◆ TASK REQUIREMENTS
Pictures stay out of this copy; please retype only the lines from the start of the records through the line with "Open the SSID4安全类型 dropdown".

━━━━━━

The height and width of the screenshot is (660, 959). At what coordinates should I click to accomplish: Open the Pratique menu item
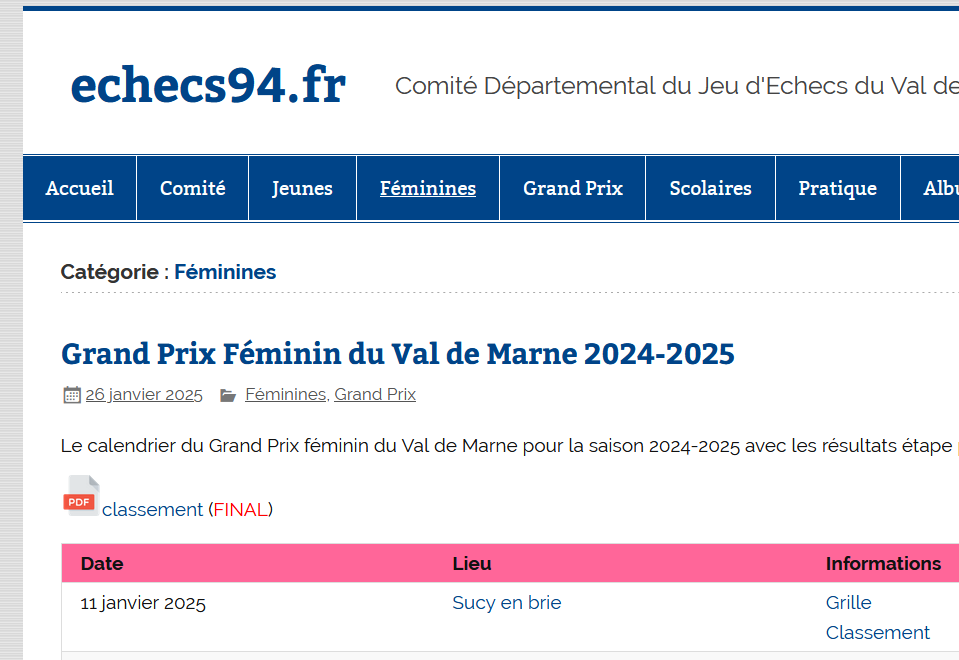837,187
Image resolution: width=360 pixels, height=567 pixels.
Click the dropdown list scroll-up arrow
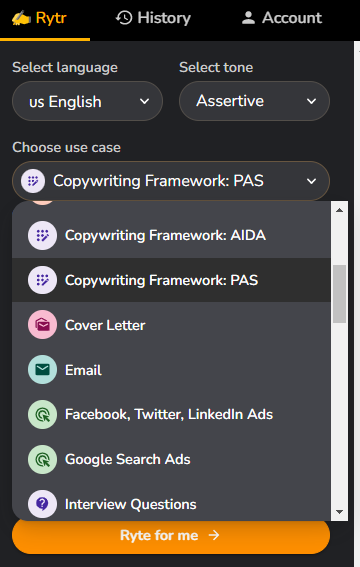(x=339, y=210)
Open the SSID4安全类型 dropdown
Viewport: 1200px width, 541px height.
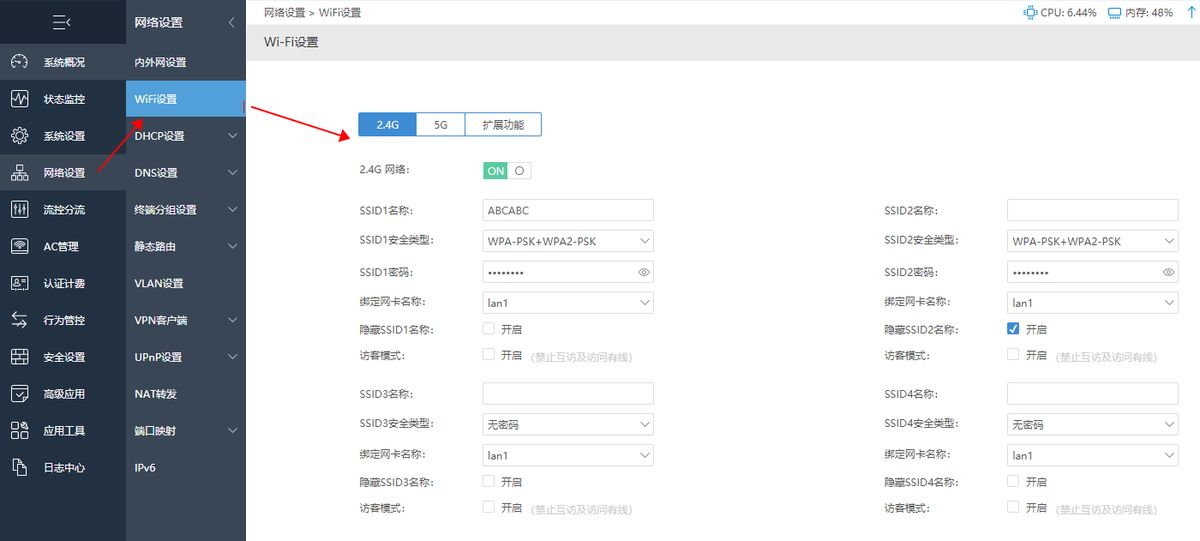[x=1092, y=425]
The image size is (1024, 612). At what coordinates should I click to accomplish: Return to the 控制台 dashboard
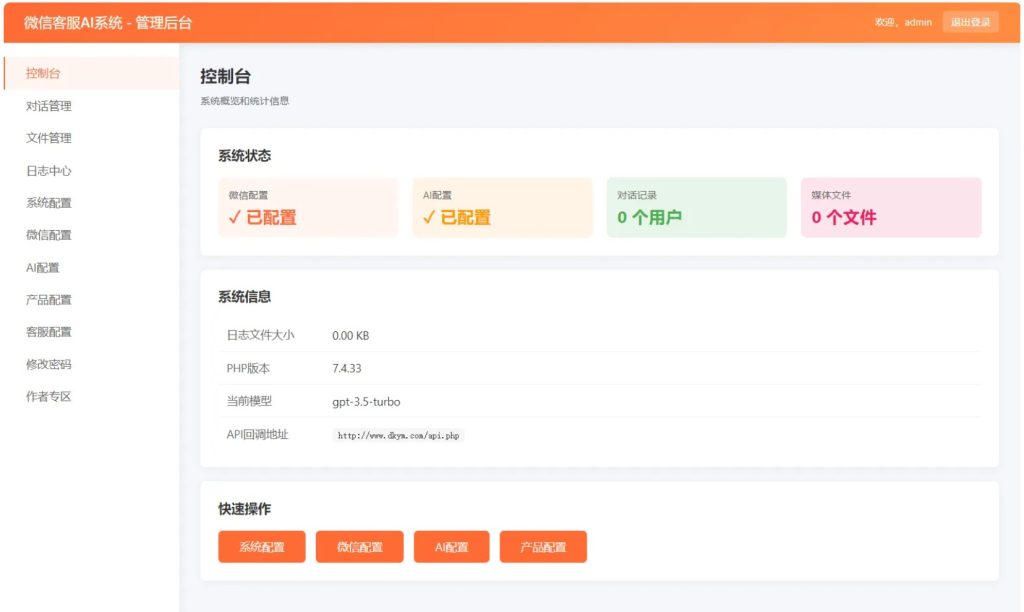point(45,72)
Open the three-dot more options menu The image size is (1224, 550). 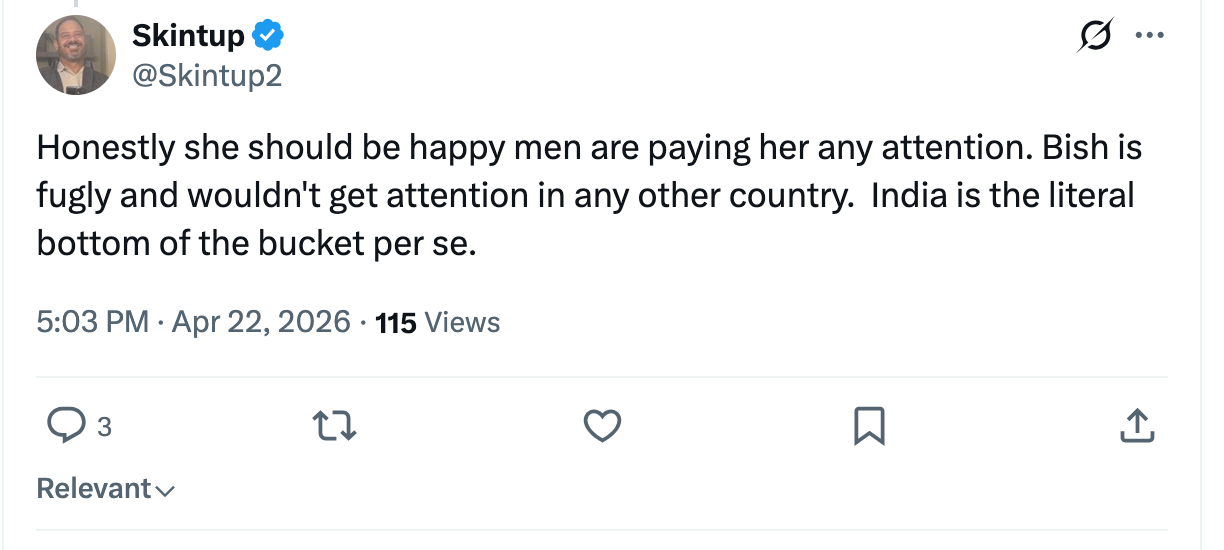(1150, 36)
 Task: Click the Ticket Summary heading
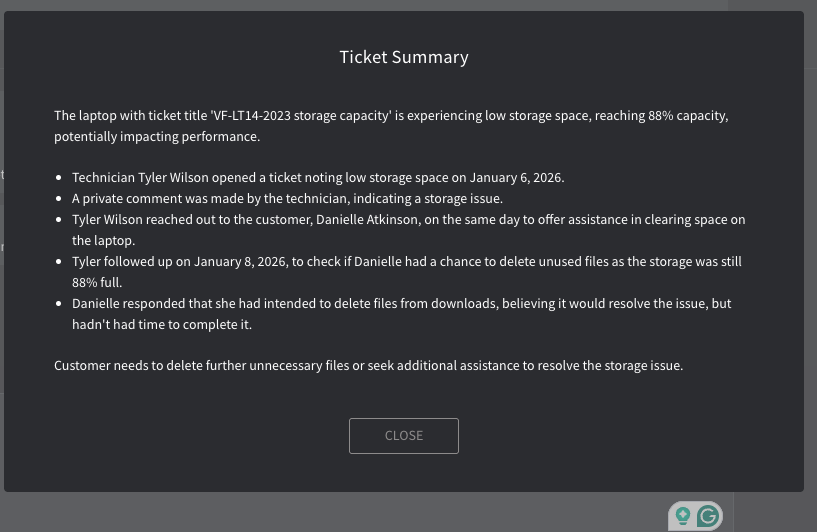click(x=404, y=57)
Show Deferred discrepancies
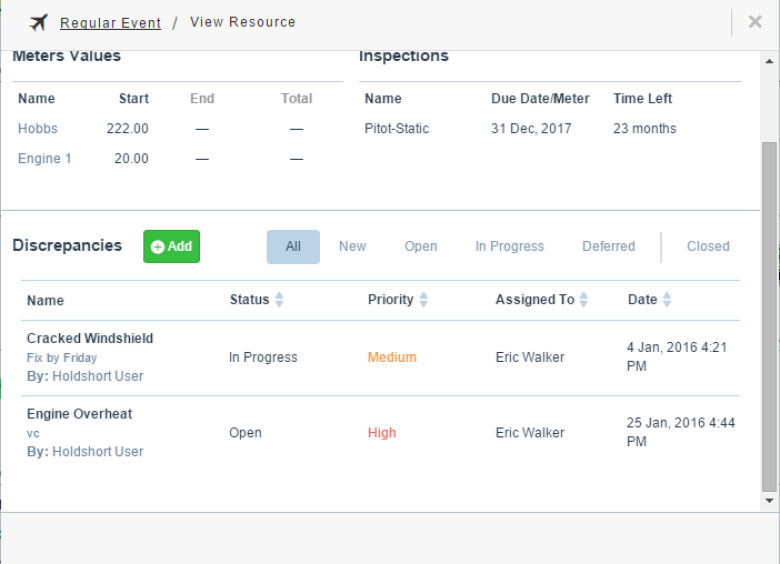Viewport: 780px width, 564px height. (608, 246)
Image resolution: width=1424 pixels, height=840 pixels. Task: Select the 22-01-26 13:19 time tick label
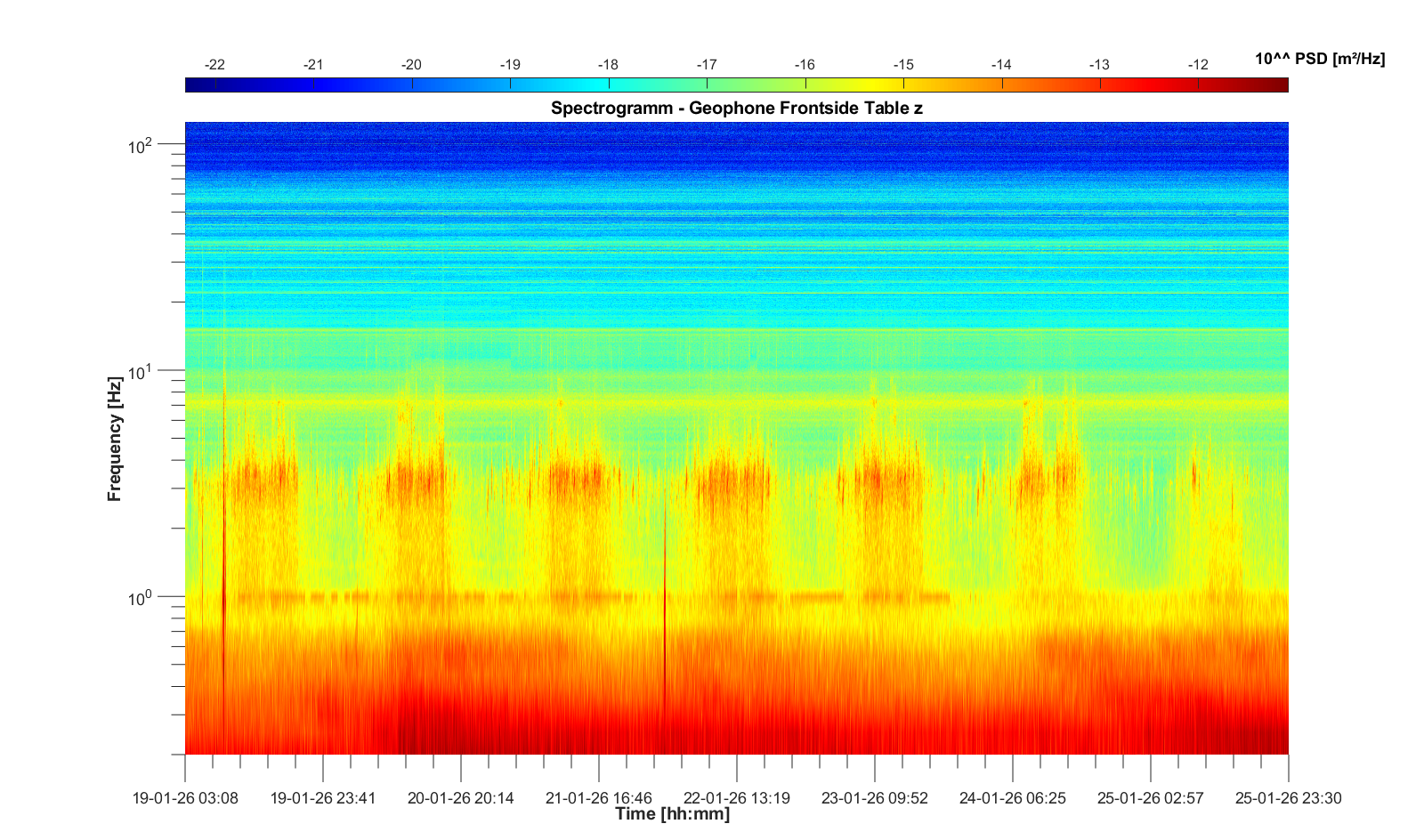[737, 798]
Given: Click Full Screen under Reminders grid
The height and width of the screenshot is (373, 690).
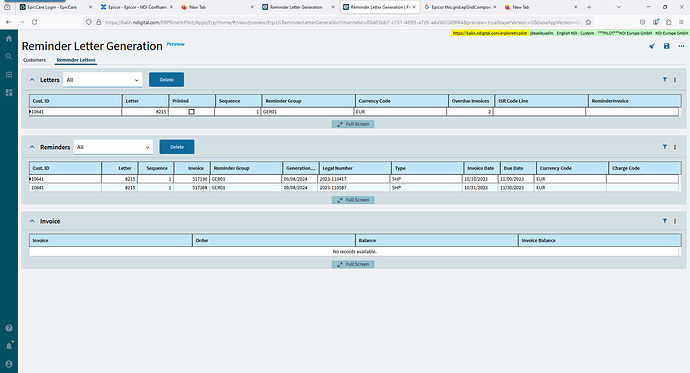Looking at the screenshot, I should point(353,200).
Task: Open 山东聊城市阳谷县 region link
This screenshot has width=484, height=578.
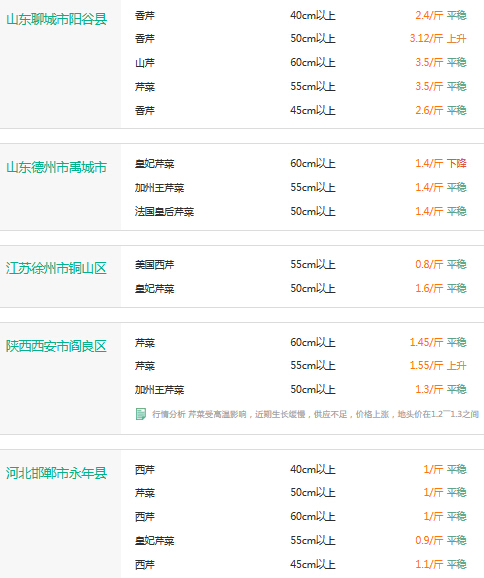Action: pyautogui.click(x=56, y=19)
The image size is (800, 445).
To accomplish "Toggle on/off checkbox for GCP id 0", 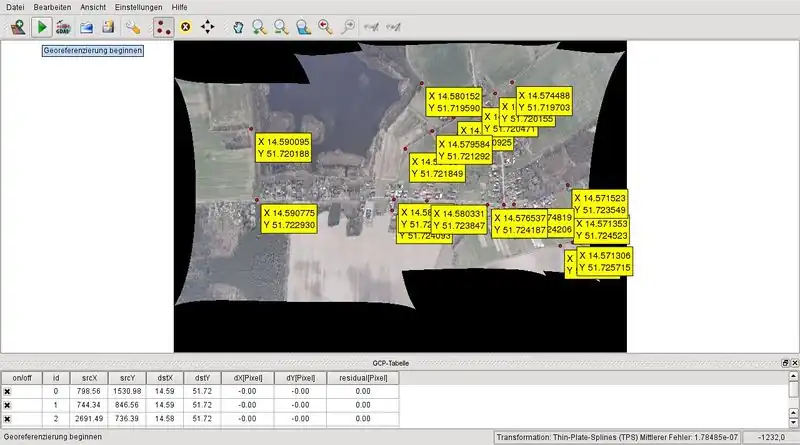I will pyautogui.click(x=8, y=391).
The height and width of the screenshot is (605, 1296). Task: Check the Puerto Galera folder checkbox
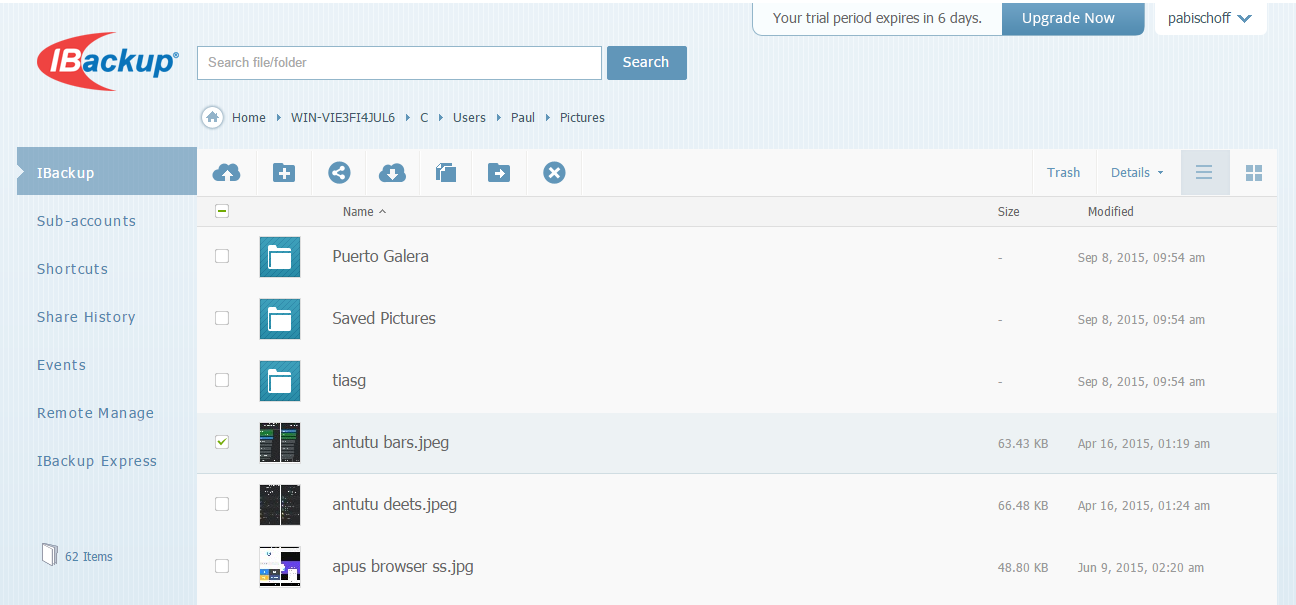click(222, 256)
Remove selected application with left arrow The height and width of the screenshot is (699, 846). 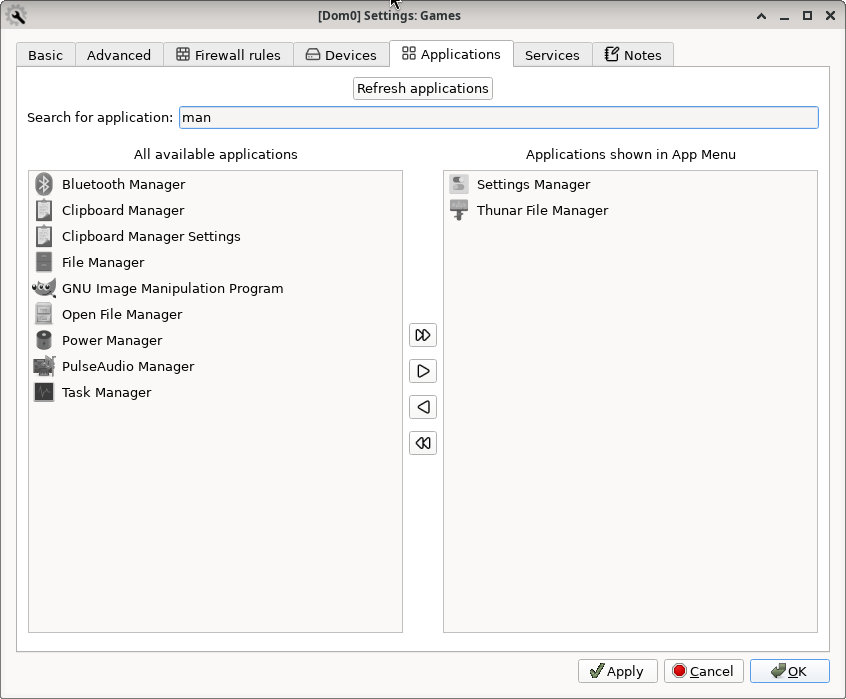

━━━━━━

◆ RESULT OF THIS EXERCISE
The height and width of the screenshot is (660, 959). At what coordinates should I click to accomplish: Open the Pratique menu item
837,187
Image resolution: width=360 pixels, height=567 pixels.
Click the dropdown list scroll-up arrow
(x=339, y=210)
Open the SSID4安全类型 dropdown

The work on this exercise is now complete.